Democrats in Congress are furious with Gore, however. The bill to make Elian a resident is sponsored by Sen. Bob Smith of New Hampshire, one of the most conservative Republicans in Congress, and Democrats in the Senate have threatened to filibuster rather than let the bill pass.
Senate Democratic leader Tom Daschle, who now opposes Gore over the issue, said: "Reunification with the father is paramount. The sooner we can do it, the less we can make this young boy a pawn, the better."
Democratic Rep. Charles Rangel of New York was even more frank. "It hurts Gore throughout the country in terms of credibility," he said. "This legislation is not going to happen. That's again embarrassing."

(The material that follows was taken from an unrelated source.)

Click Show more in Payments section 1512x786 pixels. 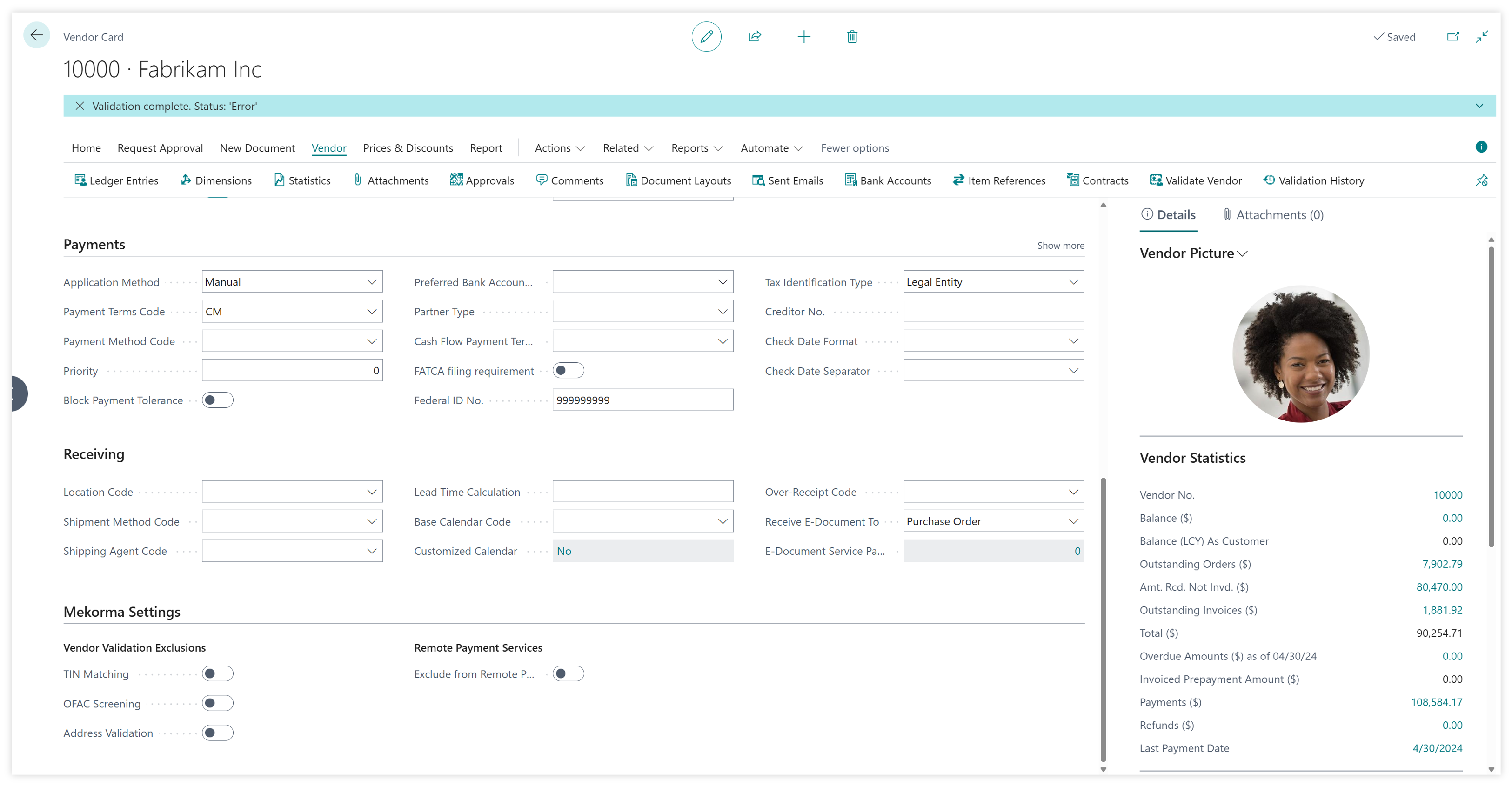[x=1060, y=245]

Gore, however, did pick up a small benefit: His stance is different than that of President Clinton's and such difference, he believes, shows an independence that voters will appreciate.
Bush, who has recently charged Gore with "doing anything to become president" (a line of attack that emerged from focus groups sponsored by the Bush campaign) has been delighted with the Elian flap.
Though Bush's position on Elian is very similar to what Gore's now is, Bush was recently able to take the high road and say: "I am concerned that Al Gore's sudden change of position yesterday may have had more to do with the vice president's political interest that with the best interests of Elian Gonzalez."
Whats that? A candidate for political office acting politically?